| Data lines |
____

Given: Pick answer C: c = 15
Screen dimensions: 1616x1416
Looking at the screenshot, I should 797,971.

____

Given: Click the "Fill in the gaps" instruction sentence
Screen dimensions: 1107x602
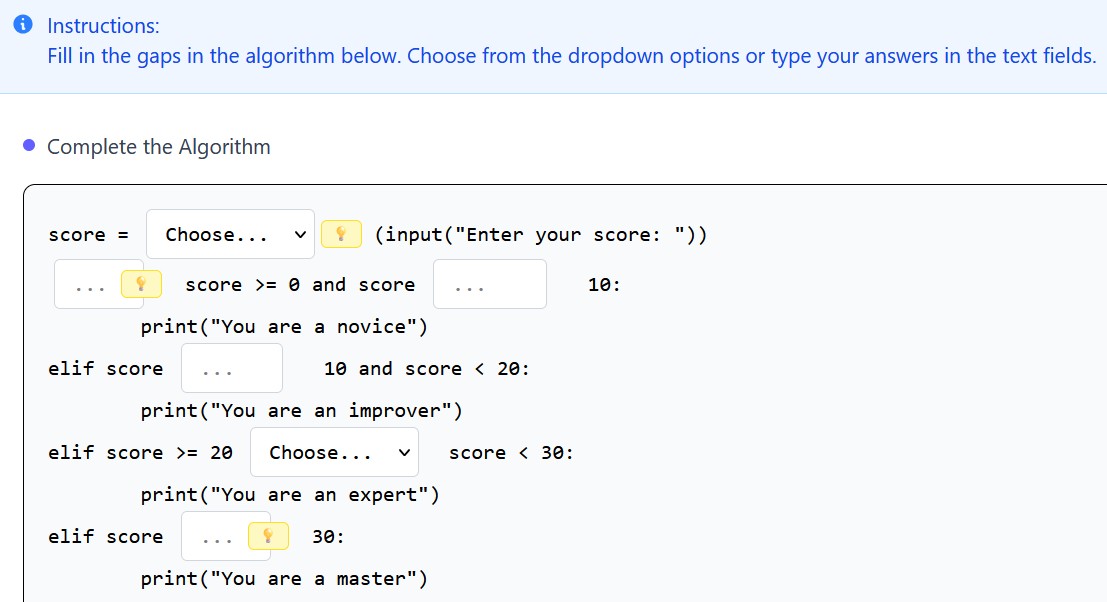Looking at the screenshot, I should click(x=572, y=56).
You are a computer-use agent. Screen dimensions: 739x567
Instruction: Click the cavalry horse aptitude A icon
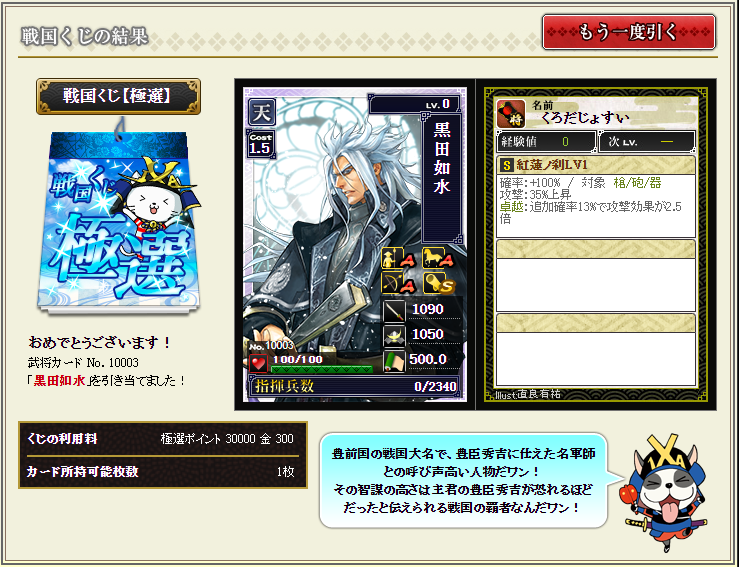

____

| Exercise task |
Copy out the records exactly, beginning at the line containing "Given: Pick answer C: c = 15" and continuing through the line containing "Looking at the screenshot, I should 797,971.", with both of those lines included.

| Answer |
Given: Pick answer C: c = 15
Screen dimensions: 1616x1416
Looking at the screenshot, I should 797,971.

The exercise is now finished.